Martin opened his talk by stating that some types of mutations occur at a high rate are associated with disease, but have often been neglected; these are probably the most interesting mutations. They are neglected because often these mutations are hard to identify; they are characterised by tandem-repeat expansions/contractions, homologous recombination and transposable element insertions.
Martin outlined his laboratory's workflow for identifying these complex disease-causing mutations: the Oxford Nanopore PromethION platform is used for long-read sequencing of patient DNA; sequences are aligned and compared to the reference human genome; reads that have structural differences to the reference are grouped; differences which are present in humans without disease are then de-prioritised. According to Martin, the final step is essential because thousands of differences are present, and we want to remove the benign ones.
Martin further detailed the alignment stage of his workflow, which involves finding the most probable alignments between sequenced reads and the reference genome. Firstly the probabilities (rates) of substitutions, deletions, and insertions is calculated. Determining probability rates is not easy, and Martin described the development of a software called last-train to aid this process. Secondly, sequences are aligned based on these probabilities, from which alignments with higher probability are preferred.
This workflow allows for arbitrary rearrangements. One of his key observations has been that the "spontaneous generation" of new sequence is rare; most sequences are in fact from an ancestral sequence, derived by translocation or duplication. We make one "big assumption" that the reference genome is ancestral - meaning that there is a very convenient relationship between all DNA reads and the reference genome. Every part of a read must come from a unique part of the ancestor. If we didn't assume this relationship, the problem of dealing with arbitrary rearrangements becomes intractable.

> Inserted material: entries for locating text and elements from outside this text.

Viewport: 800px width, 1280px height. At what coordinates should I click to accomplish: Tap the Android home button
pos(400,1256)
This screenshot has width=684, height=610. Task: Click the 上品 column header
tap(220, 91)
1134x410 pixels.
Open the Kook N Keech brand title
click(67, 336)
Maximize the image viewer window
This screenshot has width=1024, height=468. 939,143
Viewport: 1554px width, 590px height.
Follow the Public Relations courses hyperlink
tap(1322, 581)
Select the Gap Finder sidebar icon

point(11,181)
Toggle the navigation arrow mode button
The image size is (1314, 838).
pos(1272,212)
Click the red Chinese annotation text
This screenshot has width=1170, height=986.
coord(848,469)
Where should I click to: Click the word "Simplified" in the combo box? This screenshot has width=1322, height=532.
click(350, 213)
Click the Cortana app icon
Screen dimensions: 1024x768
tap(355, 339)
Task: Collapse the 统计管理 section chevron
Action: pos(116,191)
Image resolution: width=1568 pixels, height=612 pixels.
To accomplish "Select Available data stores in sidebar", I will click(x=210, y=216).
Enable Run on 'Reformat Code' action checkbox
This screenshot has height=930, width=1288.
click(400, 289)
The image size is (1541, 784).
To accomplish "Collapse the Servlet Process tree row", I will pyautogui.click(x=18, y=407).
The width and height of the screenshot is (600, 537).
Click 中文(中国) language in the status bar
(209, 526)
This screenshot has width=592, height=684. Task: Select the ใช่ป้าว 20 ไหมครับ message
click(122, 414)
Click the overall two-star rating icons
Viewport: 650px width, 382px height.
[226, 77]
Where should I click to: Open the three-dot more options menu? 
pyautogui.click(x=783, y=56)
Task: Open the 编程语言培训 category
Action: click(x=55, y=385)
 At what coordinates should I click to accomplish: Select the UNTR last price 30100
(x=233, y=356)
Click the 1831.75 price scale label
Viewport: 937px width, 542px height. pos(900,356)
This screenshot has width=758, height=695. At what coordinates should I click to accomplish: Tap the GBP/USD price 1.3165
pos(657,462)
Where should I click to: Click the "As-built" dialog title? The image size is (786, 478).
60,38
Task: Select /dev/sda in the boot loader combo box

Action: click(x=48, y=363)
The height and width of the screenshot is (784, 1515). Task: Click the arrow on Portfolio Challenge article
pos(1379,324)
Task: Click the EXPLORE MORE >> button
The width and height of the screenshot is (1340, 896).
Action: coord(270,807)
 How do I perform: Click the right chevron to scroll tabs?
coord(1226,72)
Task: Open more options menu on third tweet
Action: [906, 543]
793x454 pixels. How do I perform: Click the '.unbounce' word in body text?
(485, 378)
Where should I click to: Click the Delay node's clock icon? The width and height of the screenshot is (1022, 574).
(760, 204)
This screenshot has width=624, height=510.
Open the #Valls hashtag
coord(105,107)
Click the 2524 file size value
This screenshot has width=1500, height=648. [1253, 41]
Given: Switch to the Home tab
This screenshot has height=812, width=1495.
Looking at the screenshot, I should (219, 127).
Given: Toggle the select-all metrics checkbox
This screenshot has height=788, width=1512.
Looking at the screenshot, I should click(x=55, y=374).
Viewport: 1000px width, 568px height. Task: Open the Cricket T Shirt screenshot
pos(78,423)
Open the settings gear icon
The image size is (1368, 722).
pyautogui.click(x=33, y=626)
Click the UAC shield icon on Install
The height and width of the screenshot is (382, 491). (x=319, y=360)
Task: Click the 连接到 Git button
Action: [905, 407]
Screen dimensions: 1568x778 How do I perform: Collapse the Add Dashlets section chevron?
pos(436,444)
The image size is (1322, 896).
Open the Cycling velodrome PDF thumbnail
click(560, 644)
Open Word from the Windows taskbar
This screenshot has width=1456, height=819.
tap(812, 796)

The case of patient X was then introduced. This individual presented with split-hand/foot malformation, hearing loss, delayed development, and self-injuries. They were known to have a reciprocal translocation between chromosomes 7 and 15, but Martin and his team wanted to understand the rearrangement in more detail. By performing the long-read sequencing workflow, 2,813 groups of reads with structural differences were identified, of which 8 groups involved chr7/15 rearrangements. These 8 groups of reads were therefore explored further, and rearrangements found were full reconstructed - a reciprocal translocation with an additional complex rearrangement was identified. There was also loss of some ancestral sequence which was confirmed by microarray. Interestingly, Martin pointed out how the deletion could only be seen when the rearrangement was fully reconstructed - an interesting "holistic property of the rearrangement".
Martin lastly described how he and his collaborators have resolved the GGC tandem repeat expansion in the NOTCH2NLC gene. NOTCH2NLC isassociated with neuronal intranuclear inclusion disease, which is a disease that sometimes runs in families but can also sometimes be sporadic. This was achieved by long-read nanopore sequencing on the PromethION and his analysis pipeline, with DNA samples from 13 affected and 4 unaffected members of 8 families, plus 25 controls. This tandem repeat was confirmed in all 39 additional "sporadic" patients, and was completely absent from 200 controls. The fact that it was present in all patients but no controls suggested that this repeat was the cause of the disease.
Martin said that challenges remain if centromeric repeats are involved, as these tend to not be present in the reference genome. He concluded by saying that what he "would love to have [is] a reference genome that is ancestral."